Document and screenshot pointing lines:
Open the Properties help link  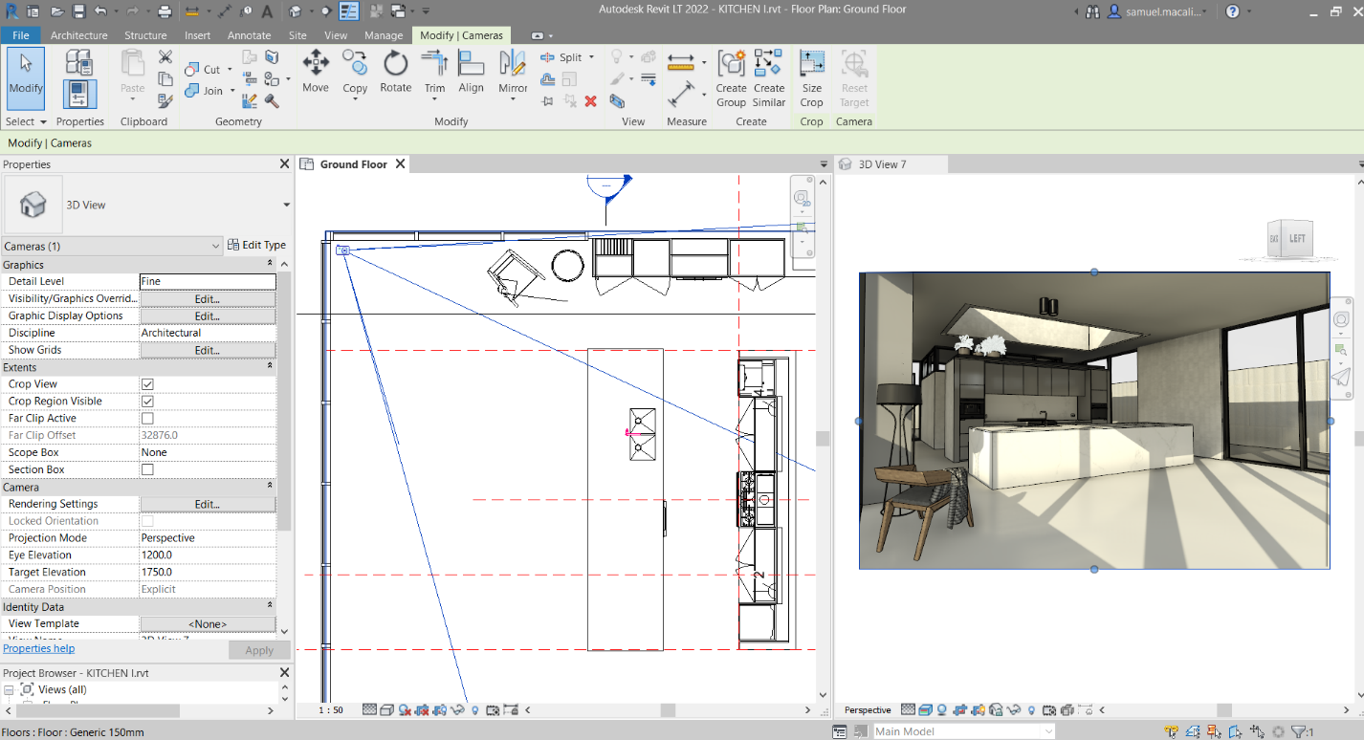[x=38, y=648]
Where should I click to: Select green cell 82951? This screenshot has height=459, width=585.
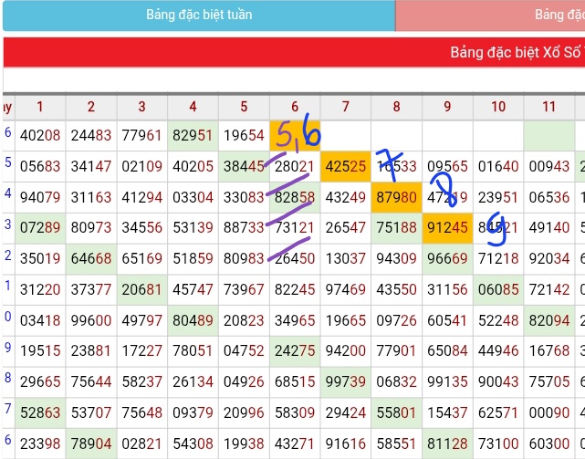[193, 135]
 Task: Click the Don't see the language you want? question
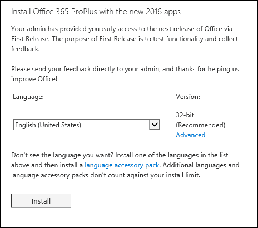(62, 155)
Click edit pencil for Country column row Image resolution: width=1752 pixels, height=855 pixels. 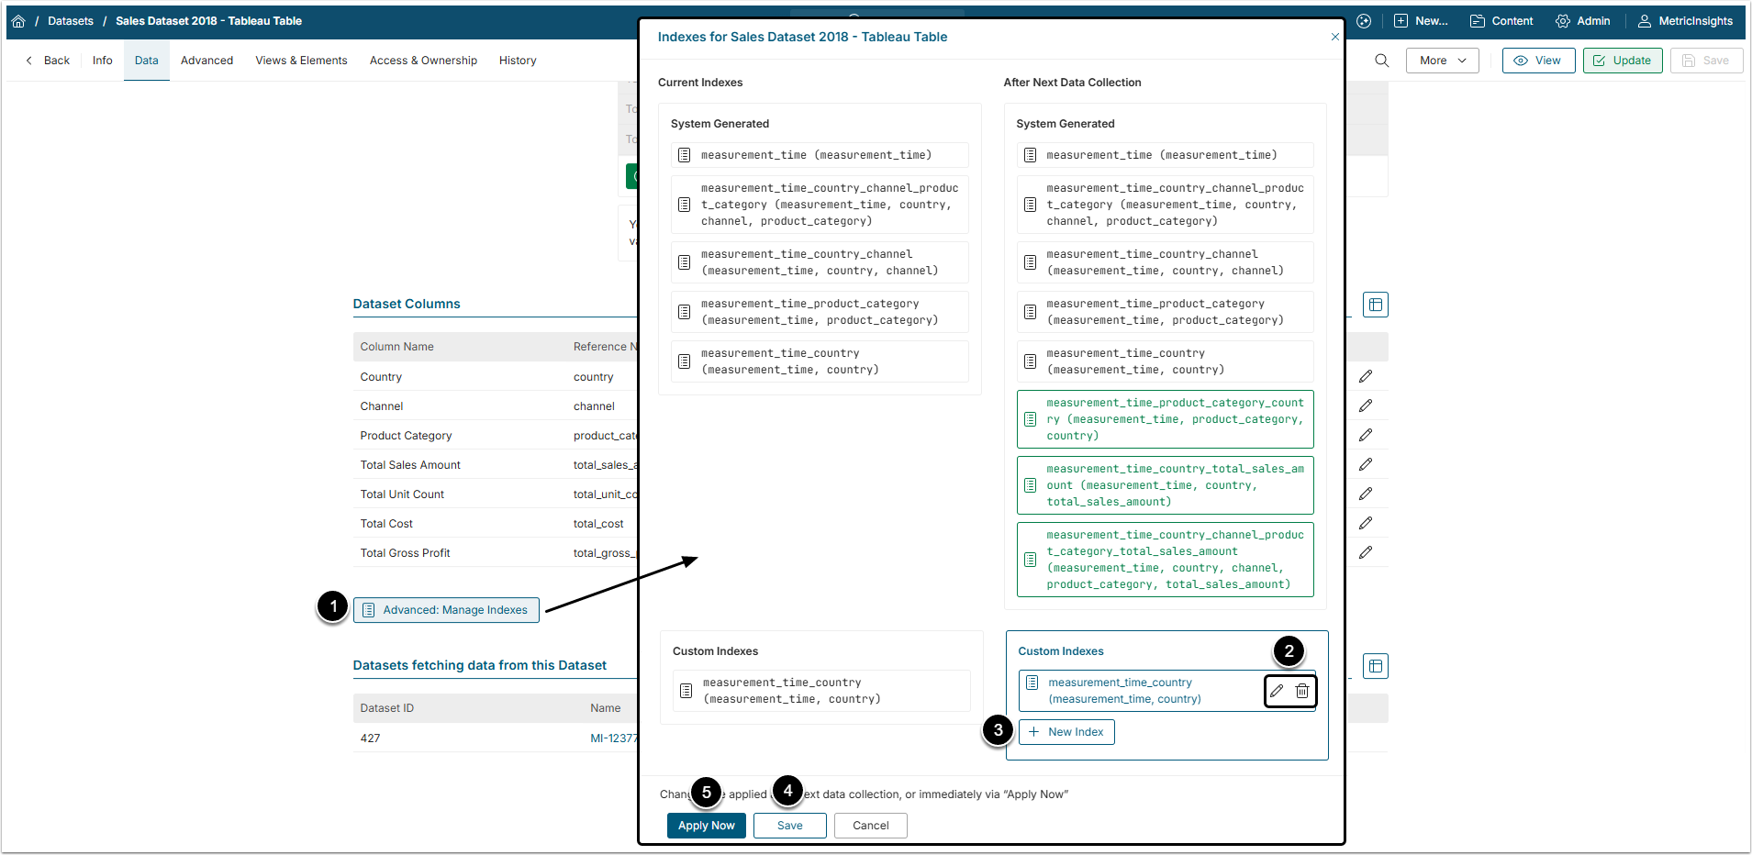(1366, 376)
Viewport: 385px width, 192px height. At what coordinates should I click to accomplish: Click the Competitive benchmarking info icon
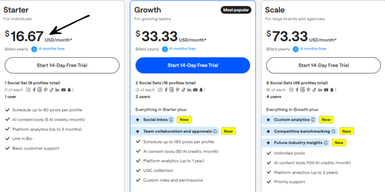coord(334,131)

#### Instructions to follow:
Copy word for word everything from the line containing "Viewport: 385px width, 192px" down to the last of these lines. Leave the pictures out.

#### Answer in full:
Viewport: 385px width, 192px height. At what coordinates should I click to accomplish: Click the Competitive benchmarking info icon
coord(334,131)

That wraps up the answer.